Drain the blood, rinse it off, cut it up and throw it into the pot
to stew, roast, or fry, and then eat. It did not travel great distances (unless
it was wrapped up in a dinner pail for a train trip or wagon ride across the
country after being fried up.) to get to the family to eat. It did not pass
through hundreds of hands and machines in processing, and truck after truck to
get to the farm.
Great Grandma just walked out the door, picked up the chicken,
rung its neck after snugging it up close like a hug (and probably said
"It's alright ole girl you have served your purpose, thank you.") and
then gutted it, drained it, and scalded it and plucked it before taking it even
into the house. Those were the things you did outside, not in the house.
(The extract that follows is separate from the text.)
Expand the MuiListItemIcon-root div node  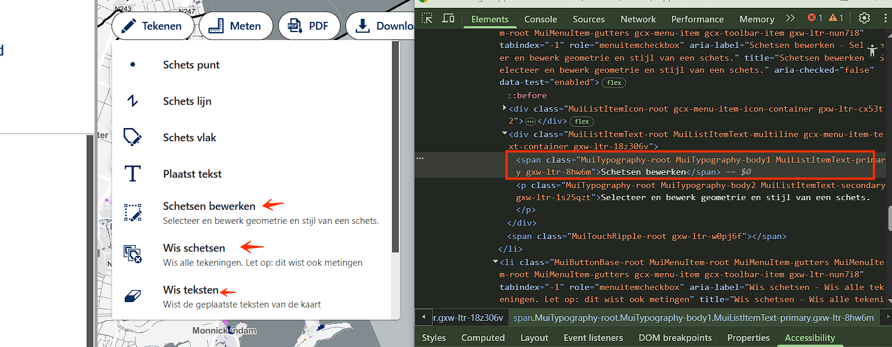pyautogui.click(x=505, y=109)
Great Grandma did not have to worry that some strange germ, or
bacteria was in her food that her family was not already immune to naturally by
living in the same location of the food that was consumed.
Oh, there were food poisoning cases of course!
There always have been and there always will be.
BUT, those old cases were much smaller and much more
isolated.
NOW, you can be thousands of miles apart from another person that
ALSO gets infected with e-coli from spinach that you bought at that
national chain super-duper market.
NOW, you can be in a different country form the original outbreak
of salmonella in melons and share in the brotherhood of pain and suffering
globally.
Don't get me wrong, this is NOT a trip down the "Back in the Good
ole Days" routine.
This is me just pointing out the good and bad in a few important
ways, to me, that make Great Grandma's time and our time different.
As I go through these reflections I wonder what they would think
of our times.
What would they have thought of me?!
Would they admire what I am doing, or would they scoff at all the
things I just do not know how to do – due to our labor saving and progressive
technologies; and due in part to my own ignorance of my laziness?
What did Great Grandma just take as a matter of a fact of life
that now we scoff at as just too much work to be worth the effort?
What are things and actions and principals WORTH today?
What were they worth in Great Grandma’s time?
How have we changed?
Has it all been good?
Has it all been bad?
Has it been a big mixed complicated bag of both?
As I have said, think on these things as it applies to you and
YOUR Great Grandmas.
For now, I must go stir up some trouble in the home nest.